InícioEsportesHinos dos países da Copa revelam disputas antigas entre as nações

Hinos dos países da Copa revelam disputas antigas entre as nações


Hinos nacionais são textos políticos. E estão entre os mais tocados e reconhecíveis do mundo.

Muitos foram escritos para angariar tropas, celebrar a vitória numa guerra ou unir novos Estados. Hoje esses gritos de batalha são principalmente ouvidos em eventos esportivos. Antes de cada confronto da Copa do Mundo, as seleções cantam músicas sobre confiltos que já os colocaram de lados opostos.

Nesta edição há 48 seleções. Quais aparecem mais vezes como inimigas de outras em seus hinos? A The Economist usou a inteligência artificial para analisar a versão traduzida da letra de todos os países presentes no Mundial. Os que têm hinos sem uma letra oficial, como Espanha e Bósnia, foram excluídos da análise.

A Espanha é, contudo, o país mais odiado por outras nações, e aparece em três hinos. Talvez porque suas antigas colônias lutaram mais guerras do que as britânicas para obter a independência.

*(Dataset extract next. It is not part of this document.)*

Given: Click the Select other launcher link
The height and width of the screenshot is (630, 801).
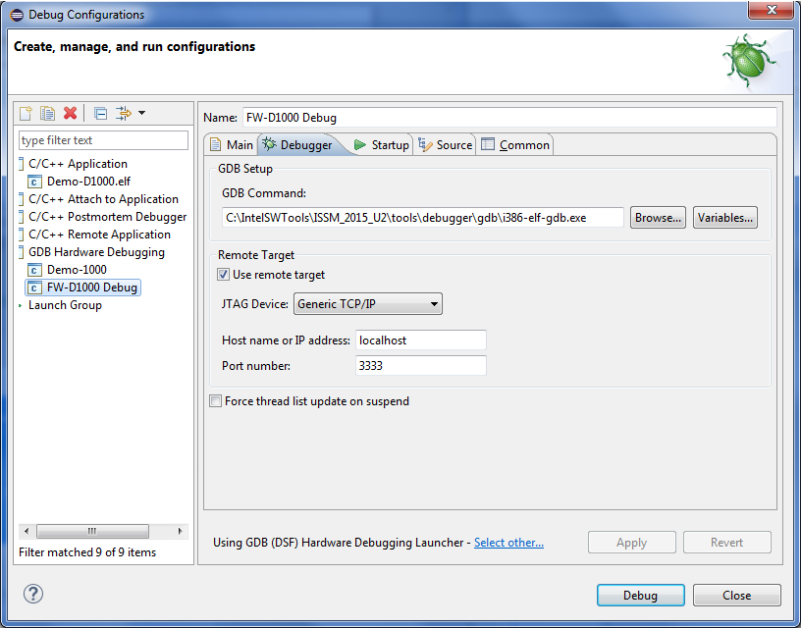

O hino do Equador diz “se escutava o leão destroçado rugir de impotência e desespero”, em uma referência ao país colonizador. Os holandeses são menos sutis “Os espanhóis te estupraram, minha tão doce Holanda“, afirma passagem de seu hino nacional (a The Economist analisou a versão completa de cada um dos hinos, com versos que costumam ficar de fora nas partidas).

Algumas referências precisam de interpretação e contexto. Hinos costumam ser poéticos e raramente especificam quem eles querem mortos. Ao associá-los a contextos históricos, a análise da The Economist sugere que ao menos outro nove hinos nacionais façam alguma referência a outros países, incluindo a ao Reino Unido no hino dos Estados Unidos. Aqui, a Espanha fica em primeiro de novo.

Hinos são geralmente macabros. Quase todos (40 de 48) os dos países presentes na Copa do Mundo têm referencias à violência, seja mencionando soldados, tanques ou ameaças, descrevendo batalhas históricas ou com convocações explicitas às armas.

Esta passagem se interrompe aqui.